Foi o começo da festa, com varias ações de tucunas
pesando de 1,5 a 3,0 Kg, fui brindado com o troféu do dia que pesava
exatos 4,0 Kg segundo a balança do amigo Wagner.
Nos dias que se seguiram tive o prazer de ver
meu parceiro fisgar e comemorar a cada tucunaré borboleta que explodia
em sua isca, todos pequenos é verdade, sempre em torno de 2 Kg,
lembro que esta espécie não atinge grandes proporções,
mas tem a força de um Açu de 3,0 Kg. O bichinho é
valente! Nos outros barcos a situação foi semelhante em toda
a pescaria, cabendo aos amigos que contavam com os guias nativos da região
(apenas três guias eram nativos) alguma vantagem para localizar lagos
centrais onde sempre a probabilidade de fisgar um troféu é
maior. Digo "alguma" vantagem, pois percebemos que embora conhecedores
da região os guias nativos pareciam sonegar informação
sobre estes lagos centrais e se por um lado de vez em quando se "lembravam"

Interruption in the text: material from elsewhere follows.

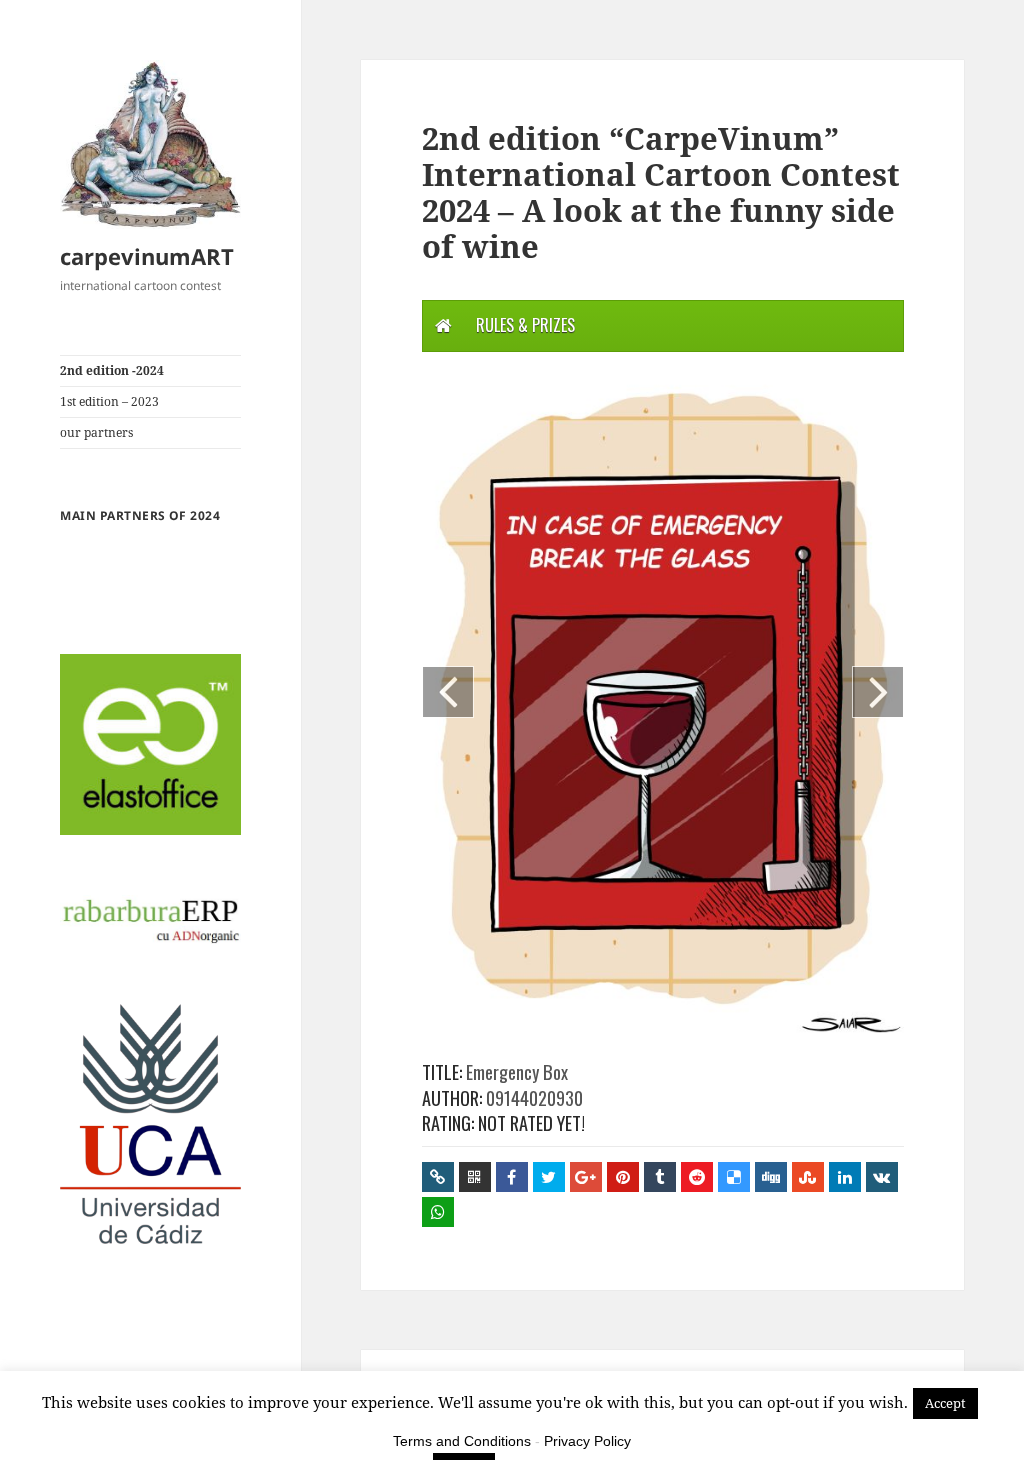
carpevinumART (147, 256)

de um bom pesqueiro tinham a desvantagem de não parecerem comprometidos
com o sucesso da pescaria, o que nos demais guias era uma preocupação
constante.
Nenhum problema para quem se acostumou a descobrir
sozinho os mais produtivos pontos de um rio, e comemorar além do
sucesso de fisgar bons troféus, o aprendizado na identificação
dos melhores pontos de pesca. Mas é algo preocupante para o pescador
novato que acredita estar contratando um serviço que colocará
sua isca na boca do maior peixe fisgado pelo grupo!
Ao final pude tirar minhas conclusões
sobre ter ou não mordomias de barco hotel pescando na Amazônia:
a viagem correu tranqüila e confortável, cabendo aos pescadores
apenas a preocupação com seu equipamento e na localização
dos peixes, sem nenhum contratempo maior que fosse de responsabilidade
da equipe do barco hotel. Apesar de oferecer algumas restrições
quanto aos locais de acesso pelo porte do barco, inibindo a descoberta
de locais realmente intocados pelo homem, o conforto faz com que a pescaria
não seja cansativa (fisicamente) alem de proporcionar uma segurança
e comodidade sem iguais se comparada aos acampamentos.

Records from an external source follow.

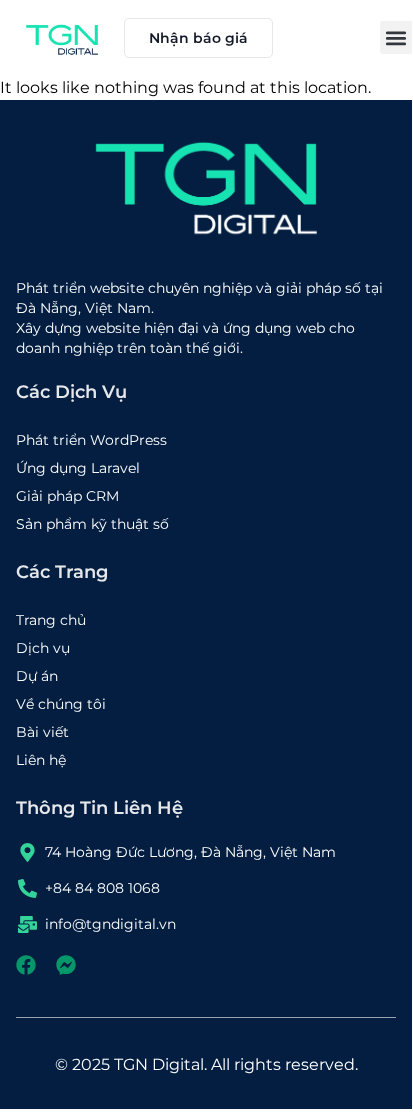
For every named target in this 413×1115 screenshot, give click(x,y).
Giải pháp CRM (67, 496)
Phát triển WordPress (91, 440)
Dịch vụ (43, 648)
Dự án (37, 676)
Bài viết (42, 732)
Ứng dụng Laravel (78, 468)
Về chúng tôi (61, 704)
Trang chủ (51, 620)
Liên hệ (41, 760)
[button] (396, 37)
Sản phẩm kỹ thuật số (92, 524)
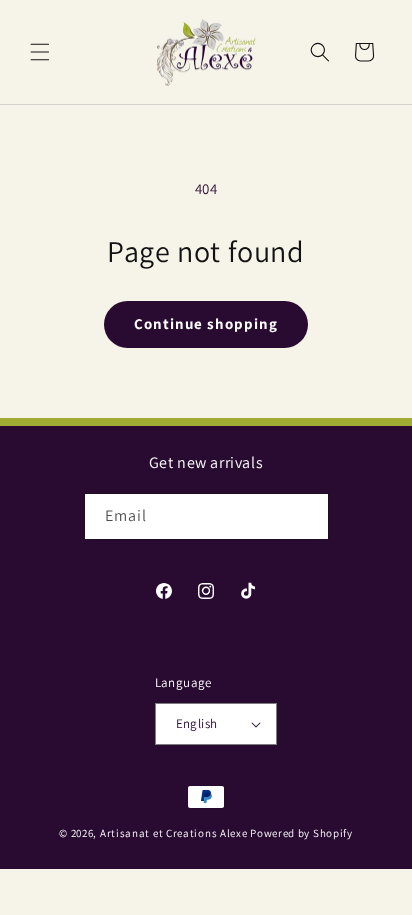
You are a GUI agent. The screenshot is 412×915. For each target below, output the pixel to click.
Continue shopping (206, 323)
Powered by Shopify (301, 833)
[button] (40, 52)
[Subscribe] (306, 516)
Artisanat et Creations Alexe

Foram fisgados Tucunarés pesando 7 Kg,
o que acredito ser um peixe de respeito que não deixa margem para
reclamações sobre a qualidade do local escolhido para a pesca.
O serviço oferecido pelo Miss Bebel correspondeu a minhas expectativas,
e como de costume indico este serviço aos meus amigos, pois nesta
experiência que tive tudo saiu perfeito. Lembro aos amigos que não
ganho nada para promover esta ou aquela estrutura de pesca indicando apenas
serviços com os quais saí satisfeito. A opção
de viajar sem este conforto pode se traduzir em aventuras emocionantes
e talvez estabelecer acampamento em locais intocados, mas devemos pensar
que isto nem sempre é verdade, pois depende de uma organização
difícil e um planejamento muito mais trabalhoso!
Tudo é experiência adquirida, o
importante é tirar de cada pescaria um novo aprendizado, uma nova
historia e a paz que recarrega nossas baterias físicas e mentais
tão esgotadas com a realidade do mundo moderno!